Dr. Rachel Jones, a professor at Rutgers College of Nursing, is making similar videos with an HIV/AIDS prevention focus as part of a National Institutes of Health-funded study.

“There’s tremendous power in this modality,” Jones says. Instead of radio and television, she is streaming videos on cell phones with 3G. Jones was also inspired by the Sabido Method, and says providers in Iraq, South Africa and Thailand have all asked for copies of her videos.

She hopes family planning and HIV/AIDS-prevention messages will spread to major Hollywood shows and movies. One of the experts on PMC’s advisory board is a producer for the ABC hospital drama Grey’s Anatomy.
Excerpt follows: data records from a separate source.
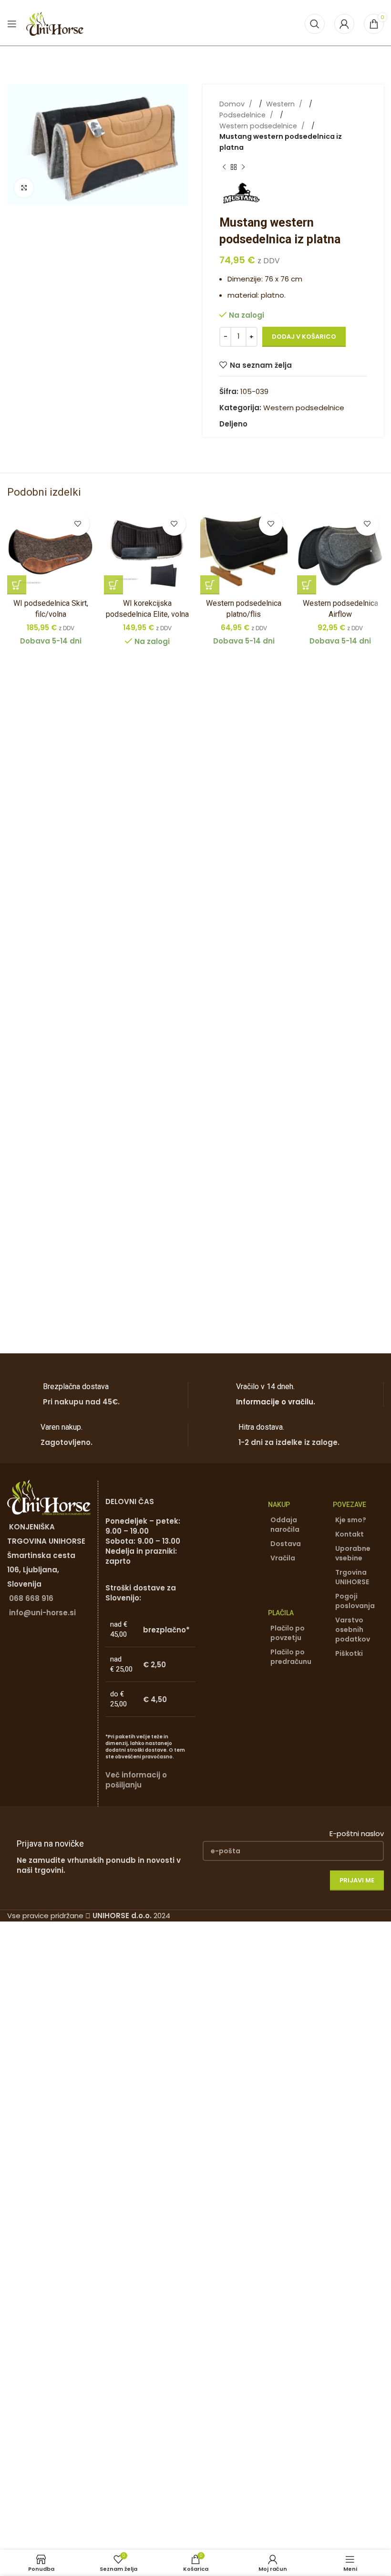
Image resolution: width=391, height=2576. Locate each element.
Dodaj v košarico (304, 336)
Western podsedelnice (259, 126)
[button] (16, 584)
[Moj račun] (344, 23)
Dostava (285, 1543)
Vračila (282, 1558)
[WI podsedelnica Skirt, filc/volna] (50, 550)
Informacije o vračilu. (275, 1402)
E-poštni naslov (356, 1833)
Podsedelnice (243, 115)
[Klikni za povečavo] (23, 187)
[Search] (314, 23)
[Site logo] (54, 23)
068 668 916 (31, 1598)
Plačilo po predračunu (290, 1656)
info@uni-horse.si (42, 1613)
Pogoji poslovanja (355, 1600)
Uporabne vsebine (352, 1553)
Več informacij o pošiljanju (136, 1780)
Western (281, 104)
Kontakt (349, 1534)
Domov (233, 104)
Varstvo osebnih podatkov (352, 1629)
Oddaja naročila (284, 1524)
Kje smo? (350, 1520)
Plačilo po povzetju (287, 1632)
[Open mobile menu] (11, 23)
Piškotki (349, 1653)
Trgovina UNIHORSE (352, 1577)
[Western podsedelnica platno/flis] (244, 550)
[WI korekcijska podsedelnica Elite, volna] (147, 550)
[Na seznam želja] (78, 524)
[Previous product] (224, 167)
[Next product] (243, 167)
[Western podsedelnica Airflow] (340, 550)
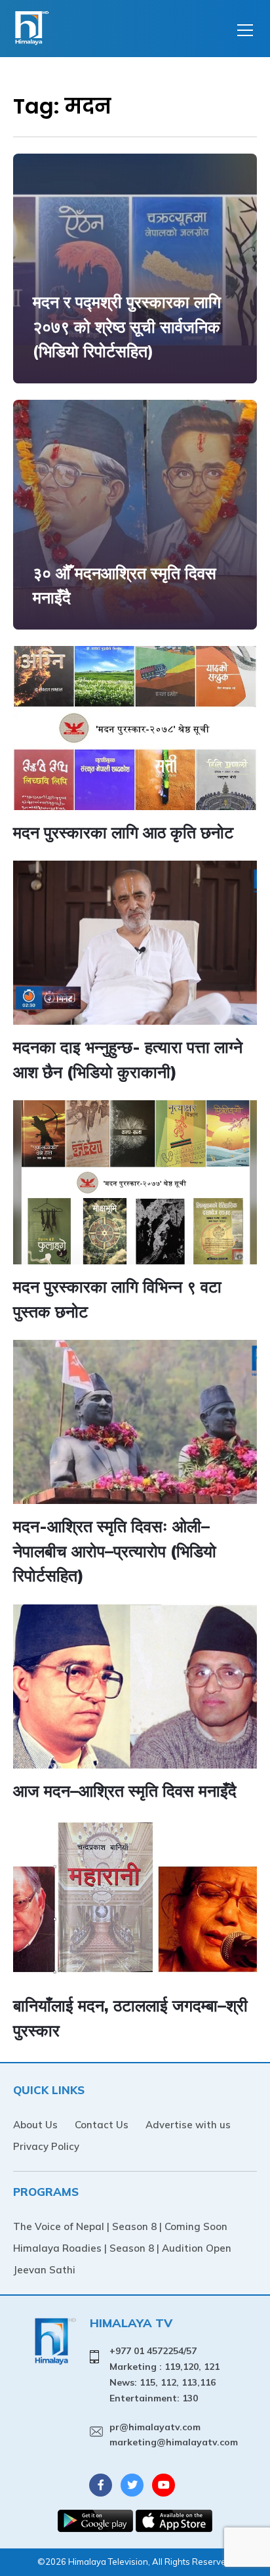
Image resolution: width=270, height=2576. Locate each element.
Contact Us (101, 2124)
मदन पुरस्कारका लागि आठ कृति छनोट (123, 832)
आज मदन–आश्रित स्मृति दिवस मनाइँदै (125, 1790)
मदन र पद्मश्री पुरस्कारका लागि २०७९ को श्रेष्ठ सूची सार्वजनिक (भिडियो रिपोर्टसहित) (127, 326)
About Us (35, 2124)
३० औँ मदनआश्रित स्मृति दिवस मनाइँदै (124, 585)
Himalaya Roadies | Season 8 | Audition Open (122, 2248)
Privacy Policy (46, 2146)
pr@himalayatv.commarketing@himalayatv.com (173, 2435)
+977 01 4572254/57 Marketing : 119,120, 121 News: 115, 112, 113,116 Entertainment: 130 (164, 2374)
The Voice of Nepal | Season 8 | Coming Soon (120, 2226)
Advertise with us (188, 2124)
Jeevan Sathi (44, 2270)
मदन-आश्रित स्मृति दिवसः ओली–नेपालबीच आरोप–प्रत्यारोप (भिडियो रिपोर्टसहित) (114, 1550)
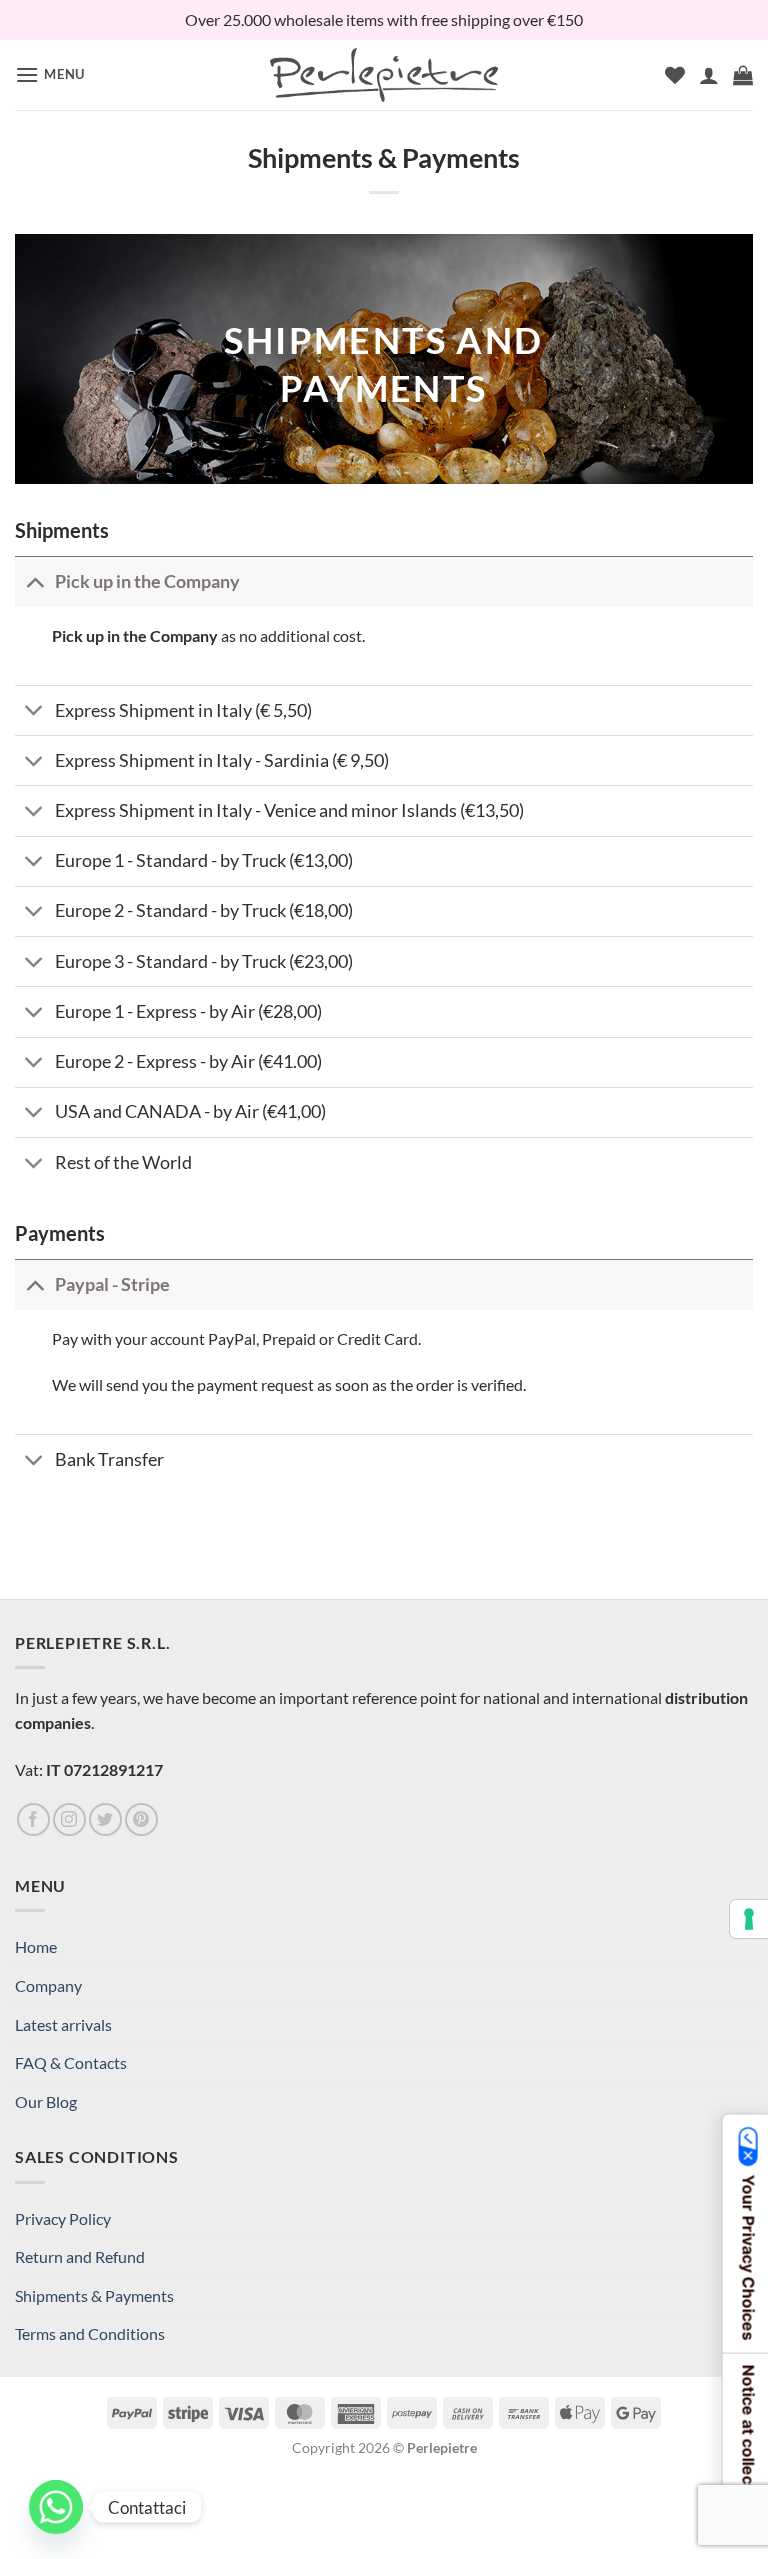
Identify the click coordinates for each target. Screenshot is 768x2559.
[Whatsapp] (56, 2507)
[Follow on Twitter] (105, 1819)
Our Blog (46, 2101)
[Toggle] (34, 581)
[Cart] (743, 75)
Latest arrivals (63, 2024)
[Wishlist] (675, 75)
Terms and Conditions (90, 2333)
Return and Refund (80, 2256)
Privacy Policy (63, 2218)
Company (48, 1985)
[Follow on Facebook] (33, 1819)
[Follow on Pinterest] (141, 1819)
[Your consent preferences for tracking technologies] (749, 1919)
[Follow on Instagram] (69, 1819)
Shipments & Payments (94, 2295)
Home (36, 1946)
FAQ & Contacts (71, 2062)
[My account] (709, 75)
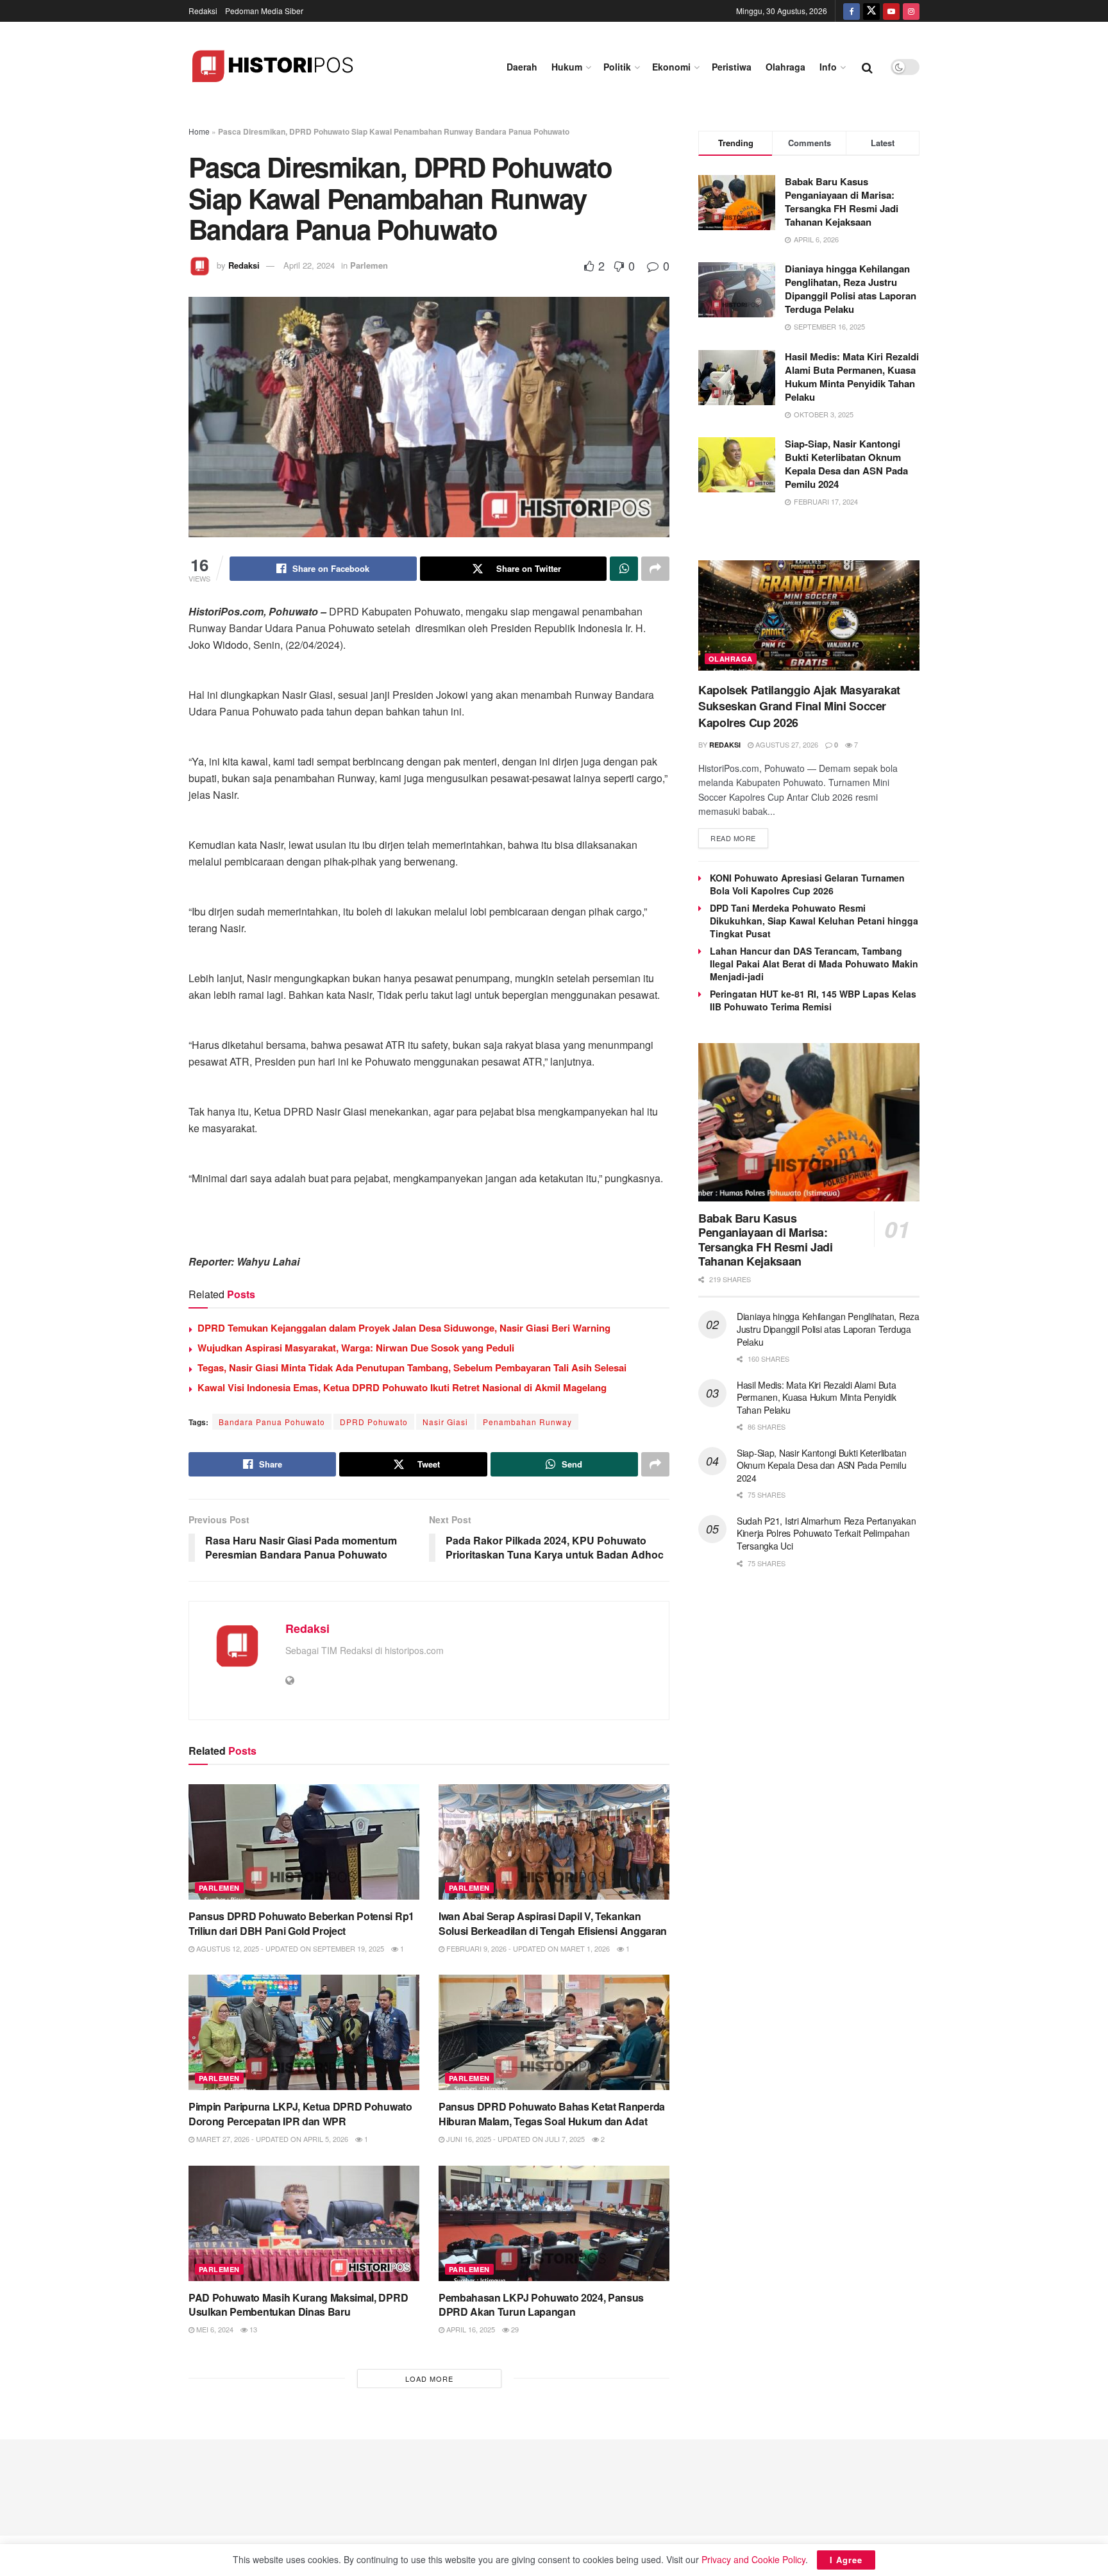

“It takes a lot more to stand out in the U.S. because we have a saturated media market,” Elmore says. “But we are really excited about starting to explore a program here.”

Specifically, PMC is working on a new drama in the U.S. that will target Hispanic audiences with a teen pregnancy message. Like all of their shows, it will have strong storylines and relatable characters. “It’s not about telling the audience what to do,” Elmore says. “It’s about showing the outcomes of various decisions.”

The agency is also exploring interactive video games with a team-building message for a primarily male audience. They tested a soccer game called Break Out during the World Cup in South Africa with positive results. Winning the game requires making good decisions; it promotes teamwork and respect.

“Not all problems can be solved by opening a clinic,” Elmore says.